Questions de méthodologie

Pour rappel, notre visée est de comprendre comment le groupe a fonctionné et quels sont les effets produits en termes de développement professionnel des acteurs. Nous présentons ici succinctement le groupe, les grandes lignes de la formation (le certificat, année 1) et des temps de rencontre du groupe collaboratif (année 2) ainsi que les outils de recueil et d’analyse des données qui s’inscrivent dans une démarche de recherche qualitative.

La cohorte suivie pendant deux ans

Le groupe collaboratif (année 2) est constitué d’acteurs qui se sont rencontrés dans le cadre du certificat à l’accompagnement des pratiques professionnelles (CAPP, année 1)[3], rassemblant tant des maitres de stage que des formateurs cherchant à améliorer leurs pratiques d’accompagnement des stagiaires. Les participants ne se sont donc pas choisis. Le groupe est constitué de 17 personnes : sept superviseurs d’instituts de formation pédagogique différents, sept maitres de stage, un étudiant chercheur ainsi que de deux chercheurs.

Grandes lignes de la formation et des rencontres du groupe collaboratif

Le certificat (année 1)

### [Énoncé A]
Recopiez à l'identique le passage du texte qui s'ouvre sur les mots « Questions de méthodologie » et se referme sur « de recherche qualitative. ».
Le texte et les lignes qui viennent ensuite n'ont pas la même origine.

### [Informations extraites]
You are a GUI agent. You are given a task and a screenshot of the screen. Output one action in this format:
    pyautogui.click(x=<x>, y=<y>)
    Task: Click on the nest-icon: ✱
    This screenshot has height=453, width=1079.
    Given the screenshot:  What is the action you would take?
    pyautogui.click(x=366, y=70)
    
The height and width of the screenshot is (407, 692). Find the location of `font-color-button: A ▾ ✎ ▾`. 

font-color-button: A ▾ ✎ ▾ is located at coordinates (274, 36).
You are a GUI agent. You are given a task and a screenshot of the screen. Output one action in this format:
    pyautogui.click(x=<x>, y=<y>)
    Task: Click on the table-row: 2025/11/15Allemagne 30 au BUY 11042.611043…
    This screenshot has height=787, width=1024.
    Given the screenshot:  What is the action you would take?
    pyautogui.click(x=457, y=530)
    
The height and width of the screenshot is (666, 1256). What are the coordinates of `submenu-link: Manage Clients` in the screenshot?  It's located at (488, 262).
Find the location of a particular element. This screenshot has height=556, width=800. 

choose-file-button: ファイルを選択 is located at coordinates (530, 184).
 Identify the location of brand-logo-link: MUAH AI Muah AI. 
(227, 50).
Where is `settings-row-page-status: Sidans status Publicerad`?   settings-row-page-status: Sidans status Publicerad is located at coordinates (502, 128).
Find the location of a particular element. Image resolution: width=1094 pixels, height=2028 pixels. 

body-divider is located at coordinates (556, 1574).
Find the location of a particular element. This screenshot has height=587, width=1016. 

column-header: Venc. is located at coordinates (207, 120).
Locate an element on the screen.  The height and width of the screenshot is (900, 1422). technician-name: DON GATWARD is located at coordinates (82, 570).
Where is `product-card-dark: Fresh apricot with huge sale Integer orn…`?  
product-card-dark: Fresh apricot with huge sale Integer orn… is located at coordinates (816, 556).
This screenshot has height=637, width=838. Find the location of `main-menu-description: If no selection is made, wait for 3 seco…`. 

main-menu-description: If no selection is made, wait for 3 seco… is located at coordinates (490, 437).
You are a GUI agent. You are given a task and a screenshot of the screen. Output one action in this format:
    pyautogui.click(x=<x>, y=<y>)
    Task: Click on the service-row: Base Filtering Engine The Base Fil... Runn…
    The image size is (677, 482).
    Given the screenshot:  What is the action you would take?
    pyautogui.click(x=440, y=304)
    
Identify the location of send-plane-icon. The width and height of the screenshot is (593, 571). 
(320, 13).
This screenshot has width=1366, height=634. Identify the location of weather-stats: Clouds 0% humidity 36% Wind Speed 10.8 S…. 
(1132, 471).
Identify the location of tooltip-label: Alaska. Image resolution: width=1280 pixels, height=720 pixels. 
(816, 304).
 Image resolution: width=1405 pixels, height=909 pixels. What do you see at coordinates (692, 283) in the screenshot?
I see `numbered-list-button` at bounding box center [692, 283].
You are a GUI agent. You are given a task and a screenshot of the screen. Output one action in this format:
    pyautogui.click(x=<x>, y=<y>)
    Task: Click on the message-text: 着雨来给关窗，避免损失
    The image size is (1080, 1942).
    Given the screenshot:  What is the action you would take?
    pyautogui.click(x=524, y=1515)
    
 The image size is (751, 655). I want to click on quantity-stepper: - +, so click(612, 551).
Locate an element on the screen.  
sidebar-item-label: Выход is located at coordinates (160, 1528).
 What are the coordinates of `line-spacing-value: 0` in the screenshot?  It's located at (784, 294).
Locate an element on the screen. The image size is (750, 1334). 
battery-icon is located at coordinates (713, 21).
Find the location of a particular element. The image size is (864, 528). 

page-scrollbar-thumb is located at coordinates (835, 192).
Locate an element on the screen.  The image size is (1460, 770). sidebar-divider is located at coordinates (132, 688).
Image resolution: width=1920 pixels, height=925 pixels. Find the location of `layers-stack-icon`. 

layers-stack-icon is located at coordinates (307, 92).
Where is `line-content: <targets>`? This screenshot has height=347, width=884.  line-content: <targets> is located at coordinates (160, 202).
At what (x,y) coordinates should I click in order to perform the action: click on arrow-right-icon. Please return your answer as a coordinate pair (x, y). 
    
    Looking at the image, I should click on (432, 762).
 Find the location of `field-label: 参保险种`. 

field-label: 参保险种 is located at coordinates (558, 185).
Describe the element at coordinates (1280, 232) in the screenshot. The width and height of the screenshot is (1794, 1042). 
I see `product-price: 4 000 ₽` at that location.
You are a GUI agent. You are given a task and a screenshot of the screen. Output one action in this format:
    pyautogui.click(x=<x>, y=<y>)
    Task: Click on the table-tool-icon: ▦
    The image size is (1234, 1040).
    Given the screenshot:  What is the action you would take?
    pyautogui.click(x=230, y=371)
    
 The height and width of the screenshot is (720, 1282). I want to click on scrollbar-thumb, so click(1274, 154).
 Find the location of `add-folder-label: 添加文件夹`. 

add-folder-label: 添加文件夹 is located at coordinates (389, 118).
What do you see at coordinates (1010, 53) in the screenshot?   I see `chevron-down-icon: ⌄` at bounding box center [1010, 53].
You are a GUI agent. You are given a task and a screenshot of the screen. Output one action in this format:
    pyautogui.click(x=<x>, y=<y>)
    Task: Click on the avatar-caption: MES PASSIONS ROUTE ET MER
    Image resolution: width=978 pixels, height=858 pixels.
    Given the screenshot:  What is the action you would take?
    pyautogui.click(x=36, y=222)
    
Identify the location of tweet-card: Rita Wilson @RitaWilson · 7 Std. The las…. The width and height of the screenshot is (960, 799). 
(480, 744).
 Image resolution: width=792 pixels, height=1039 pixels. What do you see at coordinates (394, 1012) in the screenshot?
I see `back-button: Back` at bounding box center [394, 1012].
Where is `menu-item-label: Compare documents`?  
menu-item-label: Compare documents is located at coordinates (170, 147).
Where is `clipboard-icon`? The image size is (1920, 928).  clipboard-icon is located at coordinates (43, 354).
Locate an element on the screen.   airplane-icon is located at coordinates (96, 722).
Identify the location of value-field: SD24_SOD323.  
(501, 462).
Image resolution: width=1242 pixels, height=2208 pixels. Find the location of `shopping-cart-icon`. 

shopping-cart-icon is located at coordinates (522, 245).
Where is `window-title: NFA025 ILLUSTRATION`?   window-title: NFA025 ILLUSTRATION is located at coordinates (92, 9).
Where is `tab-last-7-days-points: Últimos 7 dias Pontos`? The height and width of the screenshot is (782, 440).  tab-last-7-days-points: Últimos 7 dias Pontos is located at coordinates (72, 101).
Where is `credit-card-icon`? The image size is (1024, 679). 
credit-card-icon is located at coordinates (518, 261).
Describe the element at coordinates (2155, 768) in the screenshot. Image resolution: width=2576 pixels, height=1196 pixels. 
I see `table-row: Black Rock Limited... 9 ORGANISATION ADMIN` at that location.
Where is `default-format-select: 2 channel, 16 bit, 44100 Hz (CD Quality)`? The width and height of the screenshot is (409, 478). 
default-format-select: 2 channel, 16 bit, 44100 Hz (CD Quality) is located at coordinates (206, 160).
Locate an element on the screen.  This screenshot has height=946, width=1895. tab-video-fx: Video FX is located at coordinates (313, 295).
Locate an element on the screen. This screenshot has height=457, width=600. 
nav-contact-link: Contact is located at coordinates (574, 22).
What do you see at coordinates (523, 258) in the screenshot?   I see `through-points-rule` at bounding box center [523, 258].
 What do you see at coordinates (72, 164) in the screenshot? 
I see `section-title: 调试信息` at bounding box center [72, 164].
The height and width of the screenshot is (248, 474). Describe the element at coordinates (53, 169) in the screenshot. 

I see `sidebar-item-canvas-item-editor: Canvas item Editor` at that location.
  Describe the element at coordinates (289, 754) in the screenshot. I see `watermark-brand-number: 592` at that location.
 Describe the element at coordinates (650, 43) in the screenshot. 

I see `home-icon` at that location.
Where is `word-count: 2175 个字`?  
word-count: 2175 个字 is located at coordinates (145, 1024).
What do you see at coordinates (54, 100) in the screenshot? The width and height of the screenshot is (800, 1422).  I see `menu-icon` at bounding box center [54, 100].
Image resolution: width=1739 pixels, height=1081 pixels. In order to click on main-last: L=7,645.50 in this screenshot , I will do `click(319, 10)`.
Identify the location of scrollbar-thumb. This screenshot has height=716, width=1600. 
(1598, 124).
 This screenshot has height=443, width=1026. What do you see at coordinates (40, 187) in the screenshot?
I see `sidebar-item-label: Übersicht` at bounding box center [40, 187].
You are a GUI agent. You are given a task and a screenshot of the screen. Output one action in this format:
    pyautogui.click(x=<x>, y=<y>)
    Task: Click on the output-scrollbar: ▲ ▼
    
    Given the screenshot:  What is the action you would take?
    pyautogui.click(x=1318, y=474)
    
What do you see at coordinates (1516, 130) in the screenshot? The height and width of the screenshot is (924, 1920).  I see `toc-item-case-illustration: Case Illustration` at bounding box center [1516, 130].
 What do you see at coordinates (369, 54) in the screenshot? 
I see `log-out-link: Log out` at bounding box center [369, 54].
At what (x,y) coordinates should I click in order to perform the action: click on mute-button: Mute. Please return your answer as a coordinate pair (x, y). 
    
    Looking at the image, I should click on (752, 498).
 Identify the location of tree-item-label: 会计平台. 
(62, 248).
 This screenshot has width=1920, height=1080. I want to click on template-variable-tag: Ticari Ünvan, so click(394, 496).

### [Énoncé B]
Parmi les lignes placées après le texte, reproduisez à l'identique celles qui vont de la ligne contenant « coordinates (72, 101). » jusqu'à la ligne contenant « credit-card-icon is located », ces deux lignes comprises.

### [Réponse finale A]
Questions de méthodologie

Pour rappel, notre visée est de comprendre comment le groupe a fonctionné et quels sont les effets produits en termes de développement professionnel des acteurs. Nous présentons ici succinctement le groupe, les grandes lignes de la formation (le certificat, année 1) et des temps de rencontre du groupe collaboratif (année 2) ainsi que les outils de recueil et d’analyse des données qui s’inscrivent dans une démarche de recherche qualitative.

### [Réponse finale B]
Where is `tab-last-7-days-points: Últimos 7 dias Pontos`? The height and width of the screenshot is (782, 440).  tab-last-7-days-points: Últimos 7 dias Pontos is located at coordinates (72, 101).
Where is `credit-card-icon`? The image size is (1024, 679). 
credit-card-icon is located at coordinates (518, 261).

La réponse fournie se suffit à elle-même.